Monday, October 06, 2008
I, Joe Sikspak, take pen in hand once more to fire off another mouthful to all you geeks and nerds who read this dumb website. But there are some good people here too probably, don't get me wrong. The ones with values, like hating queers, loving Jesus, and wanting to bomb Iran.
I should tell you that I'm writing this very slowly because I know most of you don't read that fast. And you know, when I gassed up at Chevron today I noticed the price of gas is not as bad as last week. Maybe those towelheads finally got wise. But I'll tell you one thing, if they don't give us our oil we'll show them who's boss.

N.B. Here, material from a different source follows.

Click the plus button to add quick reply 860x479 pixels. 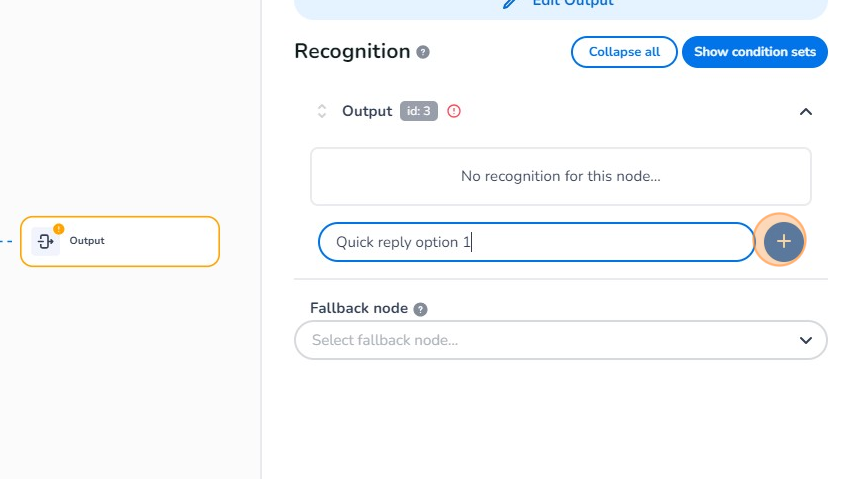click(x=783, y=242)
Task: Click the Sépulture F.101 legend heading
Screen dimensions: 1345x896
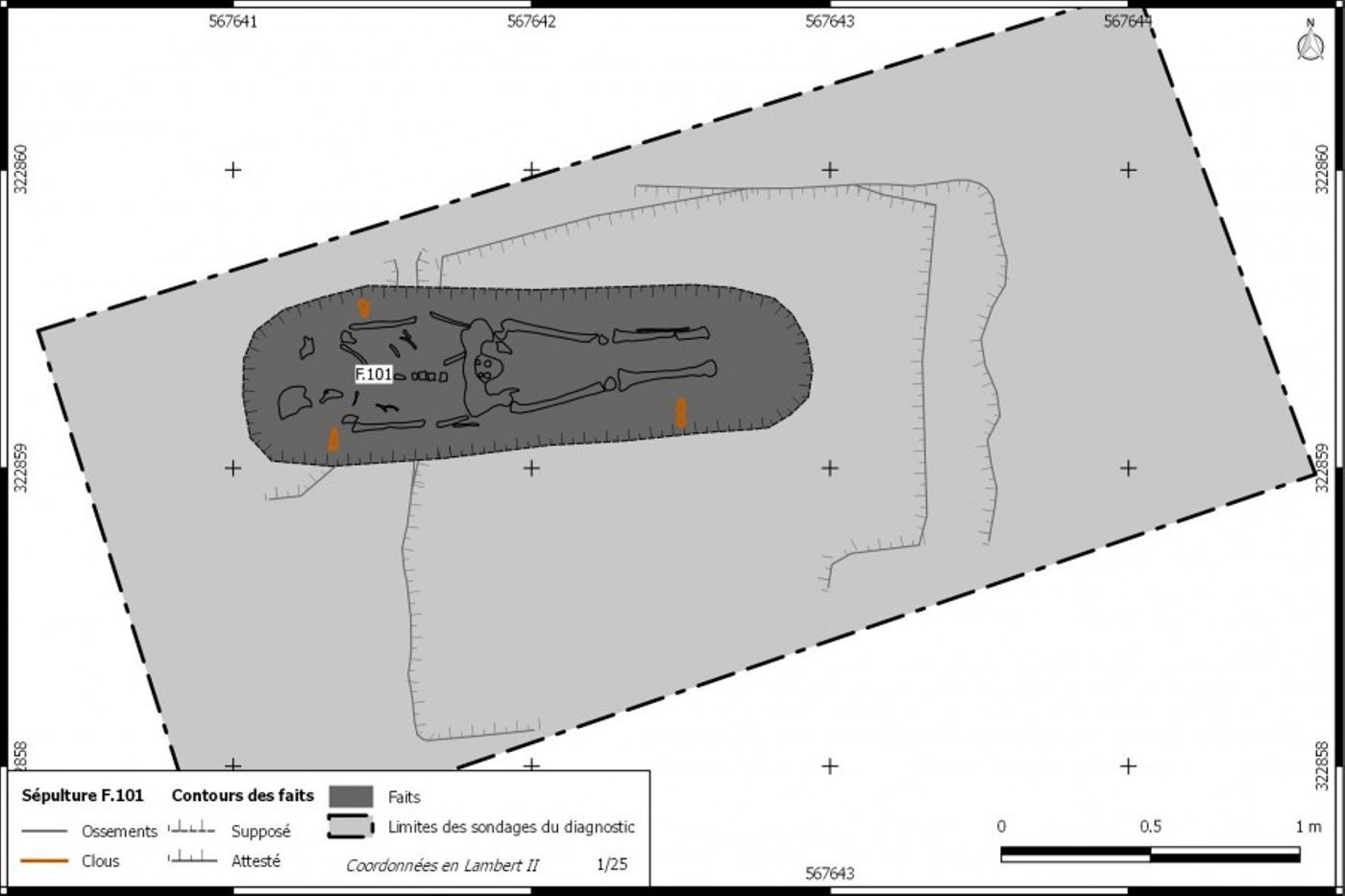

My friend Vern at work is always talking about women. He's a real sex fiend, that Vern. He says the perfect woman would be three feet tall and have a flat head so you could set your beer down on it. Now I usually agree with Vern about just about everything, but for my money there's no woman hotter than Sarah, that girl from Alaska who McCain just took on to be his number two at the White House. Watch out Cindy! Cindy is the name of his wife, for those of you not very well informed people out there.
I don't know why Presidents didn't get that idea sooner. Get a number two who's good for more than one thing.
And Sarah is definitely one hot mama!! Check out the fuselage on that baby, and she knows how to handle an AK too, which is also short for Alaska. I think I'll write her a letter and say I'll help her butcher her moose any time, just make sure the hubby's not around. Heh heh.
The only thing I don't like about her is she's too smart. I wouldn't want a woman I have to compete with, if you know what I mean.
Well, in conclusion, to make a long story short, in a nutshell I have to go feed Captain Crunch now. Dogs are stupid, but loyal and dependable, sort of like our dear President Bush. I will take pen in hand and write to you another day. In the mean time, remember, you live in either a red state or a blue state. If you're in a red state, love it, and if you're in a blue state, especially one like San Francisco or Boston, leave it.